Researchers at The University of Texas Rio Grande Valley’s Department of Health and Biomedical Sciences are working to develop a next generation of anti-HIV drugs that are more effective and have fewer side effects.
To further support the study of human immunodeficiency virus 1 (HIV-1) – still one of the leading causes of death worldwide, predominantly in developing countries – the National Institutes of Health (NIH) recently awarded a grant to the UTRGV researchers for their project, called “Nanodiamond Based Anti-HIV Drug Delivery Targeted Towards the Brain.”
The grant is for $432,729, starting July 1, 2018 and ending June 30, 2021. The principal investigator is Dr. Upal Roy, assistant professor at the UTRGV Department of Health and Biomedical Science. Collaborators are Dr. Shizue Mito, assistant professor in the UTRGV Department Chemistry, and Dr. Vadym Drozd, assistant professor in the Department of Mechanical and Materials Engineering at Florida International University.
The proposed research develops a molecule that will be conjugated with the microglia-specific antibody for targeted drug delivery to the brain. Microglia is a type of cell that is majorly found throughout the brain. The proposed nanodrug can be used to directly deliver an anti-HIV drug specifically to the inflammatory areas of the brain where most of the infected microglia and the virus are present.
Roy and his colleagues hypothesize that the nanodiamond-mediated drug delivery will be more efficient, safe and effective than conventional drugs.
“The patients will find these next-generation drugs less expensive, and with the simplified dosing schedule, they will stay in the treatment for a much longer period of time – which eventually will improve the quality of their lives,” he said.
The proposed research will help to stimulate the research environment at UTRGV, Roy said, and will expose current undergraduate and graduate students to the biomedical research environment.
“This research work is very translational, which will eventually reach the patients in need in the Rio Grande Valley who are affected by this disease. It will put UTRGV on the national map for HIV research, which can also help us bring more research funding to this region,” he said.

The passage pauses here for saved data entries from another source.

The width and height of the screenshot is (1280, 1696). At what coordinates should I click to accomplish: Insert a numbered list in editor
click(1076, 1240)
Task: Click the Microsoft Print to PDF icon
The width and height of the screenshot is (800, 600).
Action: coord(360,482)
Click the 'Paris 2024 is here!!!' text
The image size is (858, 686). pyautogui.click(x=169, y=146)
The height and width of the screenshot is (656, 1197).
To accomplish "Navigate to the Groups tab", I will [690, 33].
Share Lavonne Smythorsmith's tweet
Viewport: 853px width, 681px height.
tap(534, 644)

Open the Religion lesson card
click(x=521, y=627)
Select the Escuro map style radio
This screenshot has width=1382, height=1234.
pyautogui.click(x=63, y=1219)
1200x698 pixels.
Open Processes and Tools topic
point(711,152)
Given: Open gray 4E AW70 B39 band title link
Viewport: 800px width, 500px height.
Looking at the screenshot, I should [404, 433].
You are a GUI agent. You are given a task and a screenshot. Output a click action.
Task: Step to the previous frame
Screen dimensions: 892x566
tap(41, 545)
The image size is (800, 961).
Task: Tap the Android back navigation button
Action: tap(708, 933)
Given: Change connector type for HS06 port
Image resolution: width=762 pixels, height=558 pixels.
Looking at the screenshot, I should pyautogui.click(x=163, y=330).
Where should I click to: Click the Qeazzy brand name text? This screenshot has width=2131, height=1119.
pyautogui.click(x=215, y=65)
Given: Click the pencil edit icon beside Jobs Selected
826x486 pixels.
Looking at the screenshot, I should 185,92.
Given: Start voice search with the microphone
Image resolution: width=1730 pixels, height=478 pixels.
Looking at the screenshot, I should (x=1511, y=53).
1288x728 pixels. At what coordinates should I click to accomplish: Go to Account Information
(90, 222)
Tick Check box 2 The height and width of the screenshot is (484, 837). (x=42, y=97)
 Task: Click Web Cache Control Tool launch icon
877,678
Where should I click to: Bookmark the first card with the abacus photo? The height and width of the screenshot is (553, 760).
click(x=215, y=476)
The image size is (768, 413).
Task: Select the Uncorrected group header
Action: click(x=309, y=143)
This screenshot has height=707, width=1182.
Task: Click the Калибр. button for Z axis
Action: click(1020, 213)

Roy extends credit to the UTRGV Health and Biomedical Science Department for supporting the project, and Dr. Saraswathy Nair, the department chair and associate professor; Dr. Michael Lehker, dean of College of Health Affairs; Dr. Shawn Saladin, associate professor and associate dean for the School of Rehabilitation Services and Counseling; and Dr. John Krouse, dean of the UTRGV School of Medicine.